** Data records follows **
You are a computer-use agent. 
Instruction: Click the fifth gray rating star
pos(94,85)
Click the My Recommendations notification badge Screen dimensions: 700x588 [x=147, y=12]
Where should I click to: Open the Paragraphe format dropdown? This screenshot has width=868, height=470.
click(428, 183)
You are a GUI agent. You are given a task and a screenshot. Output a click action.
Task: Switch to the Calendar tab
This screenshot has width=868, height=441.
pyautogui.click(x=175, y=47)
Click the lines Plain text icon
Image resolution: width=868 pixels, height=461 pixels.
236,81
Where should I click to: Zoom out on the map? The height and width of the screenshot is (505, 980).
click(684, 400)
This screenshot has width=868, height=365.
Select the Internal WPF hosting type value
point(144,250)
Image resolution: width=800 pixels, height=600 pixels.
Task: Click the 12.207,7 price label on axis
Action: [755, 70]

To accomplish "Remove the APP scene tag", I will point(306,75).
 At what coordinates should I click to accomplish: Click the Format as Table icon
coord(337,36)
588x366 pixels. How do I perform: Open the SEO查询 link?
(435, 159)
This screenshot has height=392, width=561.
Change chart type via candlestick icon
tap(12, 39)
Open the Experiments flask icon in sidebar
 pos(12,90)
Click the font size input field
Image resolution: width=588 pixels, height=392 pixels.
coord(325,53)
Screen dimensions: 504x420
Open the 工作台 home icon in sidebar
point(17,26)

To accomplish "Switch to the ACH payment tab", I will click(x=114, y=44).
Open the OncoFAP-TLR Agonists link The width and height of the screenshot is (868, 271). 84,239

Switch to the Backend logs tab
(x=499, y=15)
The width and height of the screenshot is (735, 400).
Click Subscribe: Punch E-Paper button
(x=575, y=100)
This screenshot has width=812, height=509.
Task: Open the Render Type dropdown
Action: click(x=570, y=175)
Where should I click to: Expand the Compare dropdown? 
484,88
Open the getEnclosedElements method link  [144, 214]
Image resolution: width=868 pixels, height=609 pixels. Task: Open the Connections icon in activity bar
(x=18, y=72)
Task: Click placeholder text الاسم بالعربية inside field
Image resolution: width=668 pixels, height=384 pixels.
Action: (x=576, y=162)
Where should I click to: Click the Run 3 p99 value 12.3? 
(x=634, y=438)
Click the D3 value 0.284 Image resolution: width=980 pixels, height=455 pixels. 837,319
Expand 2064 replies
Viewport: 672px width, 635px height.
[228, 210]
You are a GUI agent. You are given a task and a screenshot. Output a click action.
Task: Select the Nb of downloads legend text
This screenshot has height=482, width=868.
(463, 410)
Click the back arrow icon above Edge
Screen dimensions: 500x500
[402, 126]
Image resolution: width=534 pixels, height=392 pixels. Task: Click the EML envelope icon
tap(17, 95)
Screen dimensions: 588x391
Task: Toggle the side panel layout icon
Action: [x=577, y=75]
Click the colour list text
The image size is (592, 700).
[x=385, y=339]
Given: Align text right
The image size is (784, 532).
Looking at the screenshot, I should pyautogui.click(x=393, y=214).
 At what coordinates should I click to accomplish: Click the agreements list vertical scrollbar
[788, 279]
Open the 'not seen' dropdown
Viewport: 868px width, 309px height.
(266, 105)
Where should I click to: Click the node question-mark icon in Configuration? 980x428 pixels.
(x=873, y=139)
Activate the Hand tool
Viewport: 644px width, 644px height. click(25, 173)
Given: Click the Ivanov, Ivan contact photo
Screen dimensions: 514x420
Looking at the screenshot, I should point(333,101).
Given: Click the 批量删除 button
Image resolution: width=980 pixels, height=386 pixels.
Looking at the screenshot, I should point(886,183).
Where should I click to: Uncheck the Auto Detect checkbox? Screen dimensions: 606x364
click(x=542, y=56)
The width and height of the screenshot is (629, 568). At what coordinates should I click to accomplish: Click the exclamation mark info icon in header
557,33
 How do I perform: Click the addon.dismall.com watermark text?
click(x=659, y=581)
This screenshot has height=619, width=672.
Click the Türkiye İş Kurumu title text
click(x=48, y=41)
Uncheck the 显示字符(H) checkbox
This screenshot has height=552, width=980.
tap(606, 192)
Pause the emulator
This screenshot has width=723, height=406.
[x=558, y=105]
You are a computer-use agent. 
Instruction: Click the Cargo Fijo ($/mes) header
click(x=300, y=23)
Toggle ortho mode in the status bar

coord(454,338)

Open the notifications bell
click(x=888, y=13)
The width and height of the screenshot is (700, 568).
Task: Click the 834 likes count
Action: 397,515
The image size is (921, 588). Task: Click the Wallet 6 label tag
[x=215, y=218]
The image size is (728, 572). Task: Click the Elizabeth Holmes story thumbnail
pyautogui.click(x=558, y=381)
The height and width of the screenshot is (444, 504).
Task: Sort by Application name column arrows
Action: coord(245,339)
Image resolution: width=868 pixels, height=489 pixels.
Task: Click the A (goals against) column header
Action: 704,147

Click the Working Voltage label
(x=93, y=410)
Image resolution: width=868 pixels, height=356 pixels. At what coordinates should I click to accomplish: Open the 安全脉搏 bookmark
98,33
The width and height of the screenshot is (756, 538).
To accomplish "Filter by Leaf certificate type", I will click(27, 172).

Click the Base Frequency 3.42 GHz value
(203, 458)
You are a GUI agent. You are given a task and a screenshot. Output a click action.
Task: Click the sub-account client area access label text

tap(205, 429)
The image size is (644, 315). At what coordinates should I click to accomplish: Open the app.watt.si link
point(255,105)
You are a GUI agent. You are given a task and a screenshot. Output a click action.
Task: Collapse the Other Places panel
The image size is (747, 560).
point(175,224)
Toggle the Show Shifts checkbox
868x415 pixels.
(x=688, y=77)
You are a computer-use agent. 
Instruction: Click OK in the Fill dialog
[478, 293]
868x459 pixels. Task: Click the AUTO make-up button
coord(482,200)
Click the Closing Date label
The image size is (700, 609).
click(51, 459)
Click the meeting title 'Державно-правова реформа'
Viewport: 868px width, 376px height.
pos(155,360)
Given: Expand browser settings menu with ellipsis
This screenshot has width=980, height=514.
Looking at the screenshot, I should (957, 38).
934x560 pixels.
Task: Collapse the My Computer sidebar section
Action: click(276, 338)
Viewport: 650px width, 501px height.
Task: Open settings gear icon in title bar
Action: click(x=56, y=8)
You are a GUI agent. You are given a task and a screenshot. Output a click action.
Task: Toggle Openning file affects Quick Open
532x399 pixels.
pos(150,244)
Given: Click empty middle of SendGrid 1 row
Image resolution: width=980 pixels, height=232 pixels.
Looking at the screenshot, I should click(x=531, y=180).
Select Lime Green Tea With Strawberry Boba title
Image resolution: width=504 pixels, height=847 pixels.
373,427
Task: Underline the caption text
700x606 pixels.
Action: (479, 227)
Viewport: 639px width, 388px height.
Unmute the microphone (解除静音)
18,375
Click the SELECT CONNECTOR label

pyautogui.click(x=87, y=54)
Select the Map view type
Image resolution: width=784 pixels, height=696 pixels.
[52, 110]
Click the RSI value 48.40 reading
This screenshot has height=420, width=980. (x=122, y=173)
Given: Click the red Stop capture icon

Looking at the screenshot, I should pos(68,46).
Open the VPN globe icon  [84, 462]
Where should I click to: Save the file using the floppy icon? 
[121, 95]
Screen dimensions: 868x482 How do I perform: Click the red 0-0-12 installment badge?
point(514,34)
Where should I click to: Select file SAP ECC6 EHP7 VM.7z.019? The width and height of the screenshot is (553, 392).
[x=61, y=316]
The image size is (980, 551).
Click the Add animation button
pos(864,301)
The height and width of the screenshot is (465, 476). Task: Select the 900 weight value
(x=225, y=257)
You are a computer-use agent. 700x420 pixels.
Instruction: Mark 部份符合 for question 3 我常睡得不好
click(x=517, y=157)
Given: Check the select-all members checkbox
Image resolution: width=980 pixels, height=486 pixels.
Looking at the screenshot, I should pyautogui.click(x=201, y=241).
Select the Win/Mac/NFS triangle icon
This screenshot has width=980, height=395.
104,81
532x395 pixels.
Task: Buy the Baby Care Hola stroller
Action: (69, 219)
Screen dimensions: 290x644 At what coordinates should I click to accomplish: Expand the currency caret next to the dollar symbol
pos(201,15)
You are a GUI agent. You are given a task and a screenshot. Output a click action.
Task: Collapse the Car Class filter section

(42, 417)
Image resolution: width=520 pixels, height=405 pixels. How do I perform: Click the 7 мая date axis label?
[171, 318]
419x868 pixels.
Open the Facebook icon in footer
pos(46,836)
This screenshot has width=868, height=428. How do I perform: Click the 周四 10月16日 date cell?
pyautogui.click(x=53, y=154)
** End of Data records **
_What needs to be done_: Restate word for word only the lines running from the beginning of the data to the line holding "Screen dimensions: 504x420", both included.

_Response_:
You are a computer-use agent. 
Instruction: Click the fifth gray rating star
pos(94,85)
Click the My Recommendations notification badge Screen dimensions: 700x588 [x=147, y=12]
Where should I click to: Open the Paragraphe format dropdown? This screenshot has width=868, height=470.
click(428, 183)
You are a GUI agent. You are given a task and a screenshot. Output a click action.
Task: Switch to the Calendar tab
This screenshot has width=868, height=441.
pyautogui.click(x=175, y=47)
Click the lines Plain text icon
Image resolution: width=868 pixels, height=461 pixels.
236,81
Where should I click to: Zoom out on the map? The height and width of the screenshot is (505, 980).
click(684, 400)
This screenshot has width=868, height=365.
Select the Internal WPF hosting type value
point(144,250)
Image resolution: width=800 pixels, height=600 pixels.
Task: Click the 12.207,7 price label on axis
Action: [755, 70]

To accomplish "Remove the APP scene tag", I will point(306,75).
 At what coordinates should I click to accomplish: Click the Format as Table icon
coord(337,36)
588x366 pixels. How do I perform: Open the SEO查询 link?
(435, 159)
This screenshot has height=392, width=561.
Change chart type via candlestick icon
tap(12, 39)
Open the Experiments flask icon in sidebar
 pos(12,90)
Click the font size input field
Image resolution: width=588 pixels, height=392 pixels.
coord(325,53)
Screen dimensions: 504x420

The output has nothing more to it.